Don't want to provide keys to Terraform even without Vault - how to?

Question

not particularly happy with having to do the redacted keys below in order to spin up an ec2 instance with ssh access on aws.

Have I reached the limit without vault?

Getting past the automation of stackoverflow can be problematical when a large amount of code is published relative to the "explanatory" text.

terraform {
  required_providers {
    aws = {
      source = "hashicorp/aws"
      version = "~> 2.0"
    }
  }

  backend "s3" {
    bucket = "terraformredactedbucket"
    key = "global/s3/terraform.tfstate"
    region = "us-west-2"
    dynamodb_table = "terraformredactedtable"
    encrypt = true
    access_key = "redacted_access_key"
    secret_key = "redacted_secret_key"
 }
}

provider "aws" {
  region = "us-west-2"
  shared_credentials_file = "/Users/redacted/.aws/credentials"
  profile                 = "redacted"
}

resource "aws_key_pair" "redactedtoo-key" {
  key_name = "redactedtoo-key"
  public_key = "redacted_public_key"
}

resource "aws_instance" "redacted-sandbox-1" {
 ami            = "ami-0800fc0fa715fdcfe"
 instance_type  = "t2.micro"
 security_groups = [
   "redacted-sg"
 ]
 key_name = "redactedtoo-key"
 tags  = {
    Name = "redacted-sandbox-1"
    DeploymentState = "Sandbox"
    Function = "RedactedSandBox"
    Project = "Terraform Sandbox"
 }
}

Answer 1

The most ideal way to configure credentials for the AWS provider and the S3 backend is to not mention authentication inside your configuration at all and instead to rely on the standard mechanisms for session-wide configuration of your authentication credentials, which Terraform's AWS provider and S3 backend both support.

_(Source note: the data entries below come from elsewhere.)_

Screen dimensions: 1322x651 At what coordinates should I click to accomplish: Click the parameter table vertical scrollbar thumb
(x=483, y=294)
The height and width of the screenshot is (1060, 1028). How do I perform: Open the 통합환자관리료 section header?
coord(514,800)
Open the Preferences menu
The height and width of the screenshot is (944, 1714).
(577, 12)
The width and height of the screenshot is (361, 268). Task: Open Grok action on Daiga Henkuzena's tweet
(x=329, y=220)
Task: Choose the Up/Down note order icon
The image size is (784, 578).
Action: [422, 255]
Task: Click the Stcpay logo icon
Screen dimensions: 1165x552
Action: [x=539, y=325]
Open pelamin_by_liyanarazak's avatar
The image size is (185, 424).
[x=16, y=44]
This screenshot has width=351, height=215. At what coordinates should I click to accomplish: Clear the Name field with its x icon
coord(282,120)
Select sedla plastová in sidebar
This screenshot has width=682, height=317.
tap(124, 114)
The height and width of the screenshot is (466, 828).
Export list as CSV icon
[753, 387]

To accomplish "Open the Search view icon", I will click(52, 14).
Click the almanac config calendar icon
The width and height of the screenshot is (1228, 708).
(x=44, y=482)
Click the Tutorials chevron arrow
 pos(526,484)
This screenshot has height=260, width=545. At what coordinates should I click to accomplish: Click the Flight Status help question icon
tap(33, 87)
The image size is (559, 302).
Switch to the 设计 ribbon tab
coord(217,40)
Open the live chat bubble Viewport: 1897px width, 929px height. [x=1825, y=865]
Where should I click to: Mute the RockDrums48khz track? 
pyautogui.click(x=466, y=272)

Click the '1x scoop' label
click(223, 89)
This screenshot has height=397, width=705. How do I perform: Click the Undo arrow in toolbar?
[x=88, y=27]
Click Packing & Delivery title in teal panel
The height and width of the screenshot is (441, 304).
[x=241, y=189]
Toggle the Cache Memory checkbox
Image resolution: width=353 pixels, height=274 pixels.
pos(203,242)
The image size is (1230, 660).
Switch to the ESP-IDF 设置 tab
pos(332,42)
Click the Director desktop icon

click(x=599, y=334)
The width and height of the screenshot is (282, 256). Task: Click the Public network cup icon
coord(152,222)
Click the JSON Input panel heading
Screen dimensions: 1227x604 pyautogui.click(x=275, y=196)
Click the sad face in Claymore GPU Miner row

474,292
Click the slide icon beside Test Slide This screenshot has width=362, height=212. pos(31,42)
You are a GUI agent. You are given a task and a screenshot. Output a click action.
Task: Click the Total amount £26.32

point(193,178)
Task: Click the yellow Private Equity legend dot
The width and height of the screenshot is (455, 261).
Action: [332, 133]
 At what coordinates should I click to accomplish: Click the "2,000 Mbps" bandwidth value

First, let's remove the authentication settings from the configuration and leave the configuration focused on describing only the locations of objects. This means the configuration only describes what Terraform is managing and not who or what is running Terraform:

terraform {
  required_providers {
    aws = {
      source = "hashicorp/aws"
      version = "~> 2.0"
    }
  }

  backend "s3" {
    bucket         = "terraformredactedbucket"
    key            = "global/s3/terraform.tfstate"
    region         = "us-west-2"
    dynamodb_table = "terraformredactedtable"
    encrypt        = true
 }
}

provider "aws" {
  region = "us-west-2"
}

AWS has various different ways to configure authentication. From your example it seems like you're using a shared credentials file in the default location, but you're using a non-default profile from that file. You can set the profile using the environment variable AWS_PROFILE:

export AWS_PROFILE="redacted"

If you want to be explicit about the credentials file location, rather than relying on the default, you could also set that in the environment:

export AWS_SHARED_CREDENTIALS_FILE=/Users/redacted/.aws/credentials

Alternatively, you can set AWS_ACCESS_KEY_ID and AWS_SECRET_ACCESS_KEY to directly specify credentials for Terraform to use.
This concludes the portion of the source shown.